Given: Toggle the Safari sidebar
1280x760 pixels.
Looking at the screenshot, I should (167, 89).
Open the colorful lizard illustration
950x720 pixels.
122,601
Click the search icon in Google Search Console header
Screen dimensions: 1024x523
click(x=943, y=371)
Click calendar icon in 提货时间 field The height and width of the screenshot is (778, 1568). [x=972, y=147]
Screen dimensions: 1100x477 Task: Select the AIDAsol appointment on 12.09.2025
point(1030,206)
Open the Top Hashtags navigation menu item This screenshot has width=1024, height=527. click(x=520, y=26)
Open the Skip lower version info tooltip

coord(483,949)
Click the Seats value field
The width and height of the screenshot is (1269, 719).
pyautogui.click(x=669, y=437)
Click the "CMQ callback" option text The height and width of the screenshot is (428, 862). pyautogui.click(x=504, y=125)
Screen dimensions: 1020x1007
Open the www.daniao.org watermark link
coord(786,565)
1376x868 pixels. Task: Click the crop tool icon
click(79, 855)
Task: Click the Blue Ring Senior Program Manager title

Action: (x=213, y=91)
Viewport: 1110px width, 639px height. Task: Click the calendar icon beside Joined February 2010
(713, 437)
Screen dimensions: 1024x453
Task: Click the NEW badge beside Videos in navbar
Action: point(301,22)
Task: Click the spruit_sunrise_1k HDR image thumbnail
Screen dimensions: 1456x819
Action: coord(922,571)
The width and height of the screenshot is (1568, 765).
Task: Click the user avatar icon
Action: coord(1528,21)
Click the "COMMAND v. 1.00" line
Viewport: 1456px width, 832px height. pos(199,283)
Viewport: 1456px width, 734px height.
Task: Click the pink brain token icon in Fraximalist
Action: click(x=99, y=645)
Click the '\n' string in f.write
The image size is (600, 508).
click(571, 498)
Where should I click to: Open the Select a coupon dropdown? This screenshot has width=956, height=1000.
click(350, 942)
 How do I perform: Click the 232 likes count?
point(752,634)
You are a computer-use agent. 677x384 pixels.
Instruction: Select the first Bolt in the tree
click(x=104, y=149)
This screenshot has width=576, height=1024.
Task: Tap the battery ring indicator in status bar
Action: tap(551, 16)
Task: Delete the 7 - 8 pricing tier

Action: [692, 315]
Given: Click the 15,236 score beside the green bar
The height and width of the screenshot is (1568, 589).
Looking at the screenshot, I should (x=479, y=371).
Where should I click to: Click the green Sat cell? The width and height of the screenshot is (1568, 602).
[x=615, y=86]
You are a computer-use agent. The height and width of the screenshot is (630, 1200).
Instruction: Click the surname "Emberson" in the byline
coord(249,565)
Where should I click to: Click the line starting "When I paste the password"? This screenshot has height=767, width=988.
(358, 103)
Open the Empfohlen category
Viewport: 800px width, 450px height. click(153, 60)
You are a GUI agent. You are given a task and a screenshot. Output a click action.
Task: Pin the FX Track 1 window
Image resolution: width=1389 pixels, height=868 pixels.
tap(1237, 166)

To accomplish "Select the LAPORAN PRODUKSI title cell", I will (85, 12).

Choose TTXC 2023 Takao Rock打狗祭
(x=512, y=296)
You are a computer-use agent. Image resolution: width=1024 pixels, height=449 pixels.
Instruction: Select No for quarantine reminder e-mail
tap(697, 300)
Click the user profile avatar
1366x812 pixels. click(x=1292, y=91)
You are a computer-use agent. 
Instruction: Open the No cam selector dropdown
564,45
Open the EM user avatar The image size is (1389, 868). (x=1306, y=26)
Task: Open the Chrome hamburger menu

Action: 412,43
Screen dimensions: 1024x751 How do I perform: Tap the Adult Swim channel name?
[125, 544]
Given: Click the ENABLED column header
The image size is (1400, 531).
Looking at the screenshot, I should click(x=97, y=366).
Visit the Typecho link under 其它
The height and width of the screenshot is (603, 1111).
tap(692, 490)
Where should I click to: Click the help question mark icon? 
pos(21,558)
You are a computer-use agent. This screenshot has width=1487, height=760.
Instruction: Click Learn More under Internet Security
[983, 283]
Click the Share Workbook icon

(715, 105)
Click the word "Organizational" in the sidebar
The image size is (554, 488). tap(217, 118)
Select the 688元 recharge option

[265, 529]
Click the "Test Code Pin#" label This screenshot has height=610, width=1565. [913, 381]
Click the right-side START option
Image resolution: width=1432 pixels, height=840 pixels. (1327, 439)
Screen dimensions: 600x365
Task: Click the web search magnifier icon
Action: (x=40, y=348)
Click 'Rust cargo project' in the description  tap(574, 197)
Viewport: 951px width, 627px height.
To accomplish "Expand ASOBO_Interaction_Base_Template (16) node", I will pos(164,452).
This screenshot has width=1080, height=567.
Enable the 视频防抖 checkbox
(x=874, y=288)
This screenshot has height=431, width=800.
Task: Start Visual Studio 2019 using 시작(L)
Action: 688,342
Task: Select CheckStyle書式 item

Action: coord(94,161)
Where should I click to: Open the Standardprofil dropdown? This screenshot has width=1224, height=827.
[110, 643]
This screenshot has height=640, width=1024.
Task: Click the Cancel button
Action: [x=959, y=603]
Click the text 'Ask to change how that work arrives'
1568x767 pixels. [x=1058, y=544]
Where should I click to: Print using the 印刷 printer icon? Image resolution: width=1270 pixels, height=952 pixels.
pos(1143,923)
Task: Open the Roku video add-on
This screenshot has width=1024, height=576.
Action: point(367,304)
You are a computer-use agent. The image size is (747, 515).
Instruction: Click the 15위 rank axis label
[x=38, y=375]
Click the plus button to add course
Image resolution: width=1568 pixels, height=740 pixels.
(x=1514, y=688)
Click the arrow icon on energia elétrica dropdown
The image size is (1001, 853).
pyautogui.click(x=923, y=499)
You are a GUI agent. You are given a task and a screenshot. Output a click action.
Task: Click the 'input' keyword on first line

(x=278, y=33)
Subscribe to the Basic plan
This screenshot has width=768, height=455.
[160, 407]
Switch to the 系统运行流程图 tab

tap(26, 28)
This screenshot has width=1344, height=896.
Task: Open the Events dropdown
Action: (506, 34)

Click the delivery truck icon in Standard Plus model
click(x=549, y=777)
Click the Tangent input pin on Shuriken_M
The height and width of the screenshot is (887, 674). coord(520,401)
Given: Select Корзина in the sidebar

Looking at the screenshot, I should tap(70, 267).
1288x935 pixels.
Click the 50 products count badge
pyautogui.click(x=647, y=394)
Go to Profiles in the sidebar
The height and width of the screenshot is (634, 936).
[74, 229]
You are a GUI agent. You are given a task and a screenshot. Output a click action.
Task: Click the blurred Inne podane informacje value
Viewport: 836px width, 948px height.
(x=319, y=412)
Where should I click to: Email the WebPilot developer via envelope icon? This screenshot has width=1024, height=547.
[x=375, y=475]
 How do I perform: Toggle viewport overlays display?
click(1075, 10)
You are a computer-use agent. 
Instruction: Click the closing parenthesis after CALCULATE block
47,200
********************
• Task directions
Type out the entries exactly as they appear above.

• Expected answer
Given: Toggle the Safari sidebar
1280x760 pixels.
Looking at the screenshot, I should (167, 89).
Open the colorful lizard illustration
950x720 pixels.
122,601
Click the search icon in Google Search Console header
Screen dimensions: 1024x523
click(x=943, y=371)
Click calendar icon in 提货时间 field The height and width of the screenshot is (778, 1568). [x=972, y=147]
Screen dimensions: 1100x477 Task: Select the AIDAsol appointment on 12.09.2025
point(1030,206)
Open the Top Hashtags navigation menu item This screenshot has width=1024, height=527. click(x=520, y=26)
Open the Skip lower version info tooltip

coord(483,949)
Click the Seats value field
The width and height of the screenshot is (1269, 719).
pyautogui.click(x=669, y=437)
Click the "CMQ callback" option text The height and width of the screenshot is (428, 862). pyautogui.click(x=504, y=125)
Screen dimensions: 1020x1007
Open the www.daniao.org watermark link
coord(786,565)
1376x868 pixels. Task: Click the crop tool icon
click(79, 855)
Task: Click the Blue Ring Senior Program Manager title

Action: (x=213, y=91)
Viewport: 1110px width, 639px height. Task: Click the calendar icon beside Joined February 2010
(713, 437)
Screen dimensions: 1024x453
Task: Click the NEW badge beside Videos in navbar
Action: point(301,22)
Task: Click the spruit_sunrise_1k HDR image thumbnail
Screen dimensions: 1456x819
Action: coord(922,571)
The width and height of the screenshot is (1568, 765).
Task: Click the user avatar icon
Action: coord(1528,21)
Click the "COMMAND v. 1.00" line
Viewport: 1456px width, 832px height. pos(199,283)
Viewport: 1456px width, 734px height.
Task: Click the pink brain token icon in Fraximalist
Action: click(x=99, y=645)
Click the '\n' string in f.write
The image size is (600, 508).
click(571, 498)
Where should I click to: Open the Select a coupon dropdown? This screenshot has width=956, height=1000.
click(350, 942)
 How do I perform: Click the 232 likes count?
point(752,634)
You are a computer-use agent. 677x384 pixels.
Instruction: Select the first Bolt in the tree
click(x=104, y=149)
This screenshot has width=576, height=1024.
Task: Tap the battery ring indicator in status bar
Action: tap(551, 16)
Task: Delete the 7 - 8 pricing tier

Action: [692, 315]
Given: Click the 15,236 score beside the green bar
The height and width of the screenshot is (1568, 589).
Looking at the screenshot, I should (x=479, y=371).
Where should I click to: Click the green Sat cell? The width and height of the screenshot is (1568, 602).
[x=615, y=86]
You are a computer-use agent. The height and width of the screenshot is (630, 1200).
Instruction: Click the surname "Emberson" in the byline
coord(249,565)
Where should I click to: Click the line starting "When I paste the password"? This screenshot has height=767, width=988.
(358, 103)
Open the Empfohlen category
Viewport: 800px width, 450px height. click(153, 60)
You are a GUI agent. You are given a task and a screenshot. Output a click action.
Task: Pin the FX Track 1 window
Image resolution: width=1389 pixels, height=868 pixels.
tap(1237, 166)

To accomplish "Select the LAPORAN PRODUKSI title cell", I will (85, 12).

Choose TTXC 2023 Takao Rock打狗祭
(x=512, y=296)
You are a computer-use agent. Image resolution: width=1024 pixels, height=449 pixels.
Instruction: Select No for quarantine reminder e-mail
tap(697, 300)
Click the user profile avatar
1366x812 pixels. click(x=1292, y=91)
You are a computer-use agent. 
Instruction: Open the No cam selector dropdown
564,45
Open the EM user avatar The image size is (1389, 868). (x=1306, y=26)
Task: Open the Chrome hamburger menu

Action: 412,43
Screen dimensions: 1024x751 How do I perform: Tap the Adult Swim channel name?
[125, 544]
Given: Click the ENABLED column header
The image size is (1400, 531).
Looking at the screenshot, I should click(x=97, y=366).
Visit the Typecho link under 其它
The height and width of the screenshot is (603, 1111).
tap(692, 490)
Where should I click to: Click the help question mark icon? 
pos(21,558)
You are a computer-use agent. This screenshot has width=1487, height=760.
Instruction: Click Learn More under Internet Security
[983, 283]
Click the Share Workbook icon

(715, 105)
Click the word "Organizational" in the sidebar
The image size is (554, 488). tap(217, 118)
Select the 688元 recharge option

[265, 529]
Click the "Test Code Pin#" label This screenshot has height=610, width=1565. [913, 381]
Click the right-side START option
Image resolution: width=1432 pixels, height=840 pixels. (1327, 439)
Screen dimensions: 600x365
Task: Click the web search magnifier icon
Action: (x=40, y=348)
Click 'Rust cargo project' in the description  tap(574, 197)
Viewport: 951px width, 627px height.
To accomplish "Expand ASOBO_Interaction_Base_Template (16) node", I will pos(164,452).
This screenshot has width=1080, height=567.
Enable the 视频防抖 checkbox
(x=874, y=288)
This screenshot has height=431, width=800.
Task: Start Visual Studio 2019 using 시작(L)
Action: 688,342
Task: Select CheckStyle書式 item

Action: coord(94,161)
Where should I click to: Open the Standardprofil dropdown? This screenshot has width=1224, height=827.
[110, 643]
This screenshot has height=640, width=1024.
Task: Click the Cancel button
Action: [x=959, y=603]
Click the text 'Ask to change how that work arrives'
1568x767 pixels. [x=1058, y=544]
Where should I click to: Print using the 印刷 printer icon? Image resolution: width=1270 pixels, height=952 pixels.
pos(1143,923)
Task: Open the Roku video add-on
This screenshot has width=1024, height=576.
Action: point(367,304)
You are a computer-use agent. The image size is (747, 515).
Instruction: Click the 15위 rank axis label
[x=38, y=375]
Click the plus button to add course
Image resolution: width=1568 pixels, height=740 pixels.
(x=1514, y=688)
Click the arrow icon on energia elétrica dropdown
The image size is (1001, 853).
pyautogui.click(x=923, y=499)
You are a GUI agent. You are given a task and a screenshot. Output a click action.
Task: Click the 'input' keyword on first line

(x=278, y=33)
Subscribe to the Basic plan
This screenshot has width=768, height=455.
[160, 407]
Switch to the 系统运行流程图 tab

tap(26, 28)
This screenshot has width=1344, height=896.
Task: Open the Events dropdown
Action: (506, 34)

Click the delivery truck icon in Standard Plus model
click(x=549, y=777)
Click the Tangent input pin on Shuriken_M
The height and width of the screenshot is (887, 674). coord(520,401)
Given: Select Корзина in the sidebar

Looking at the screenshot, I should tap(70, 267).
1288x935 pixels.
Click the 50 products count badge
pyautogui.click(x=647, y=394)
Go to Profiles in the sidebar
The height and width of the screenshot is (634, 936).
[74, 229]
You are a GUI agent. You are given a task and a screenshot. Output a click action.
Task: Click the blurred Inne podane informacje value
Viewport: 836px width, 948px height.
(x=319, y=412)
Where should I click to: Email the WebPilot developer via envelope icon? This screenshot has width=1024, height=547.
[x=375, y=475]
 How do I perform: Toggle viewport overlays display?
click(1075, 10)
You are a computer-use agent. 
Instruction: Click the closing parenthesis after CALCULATE block
47,200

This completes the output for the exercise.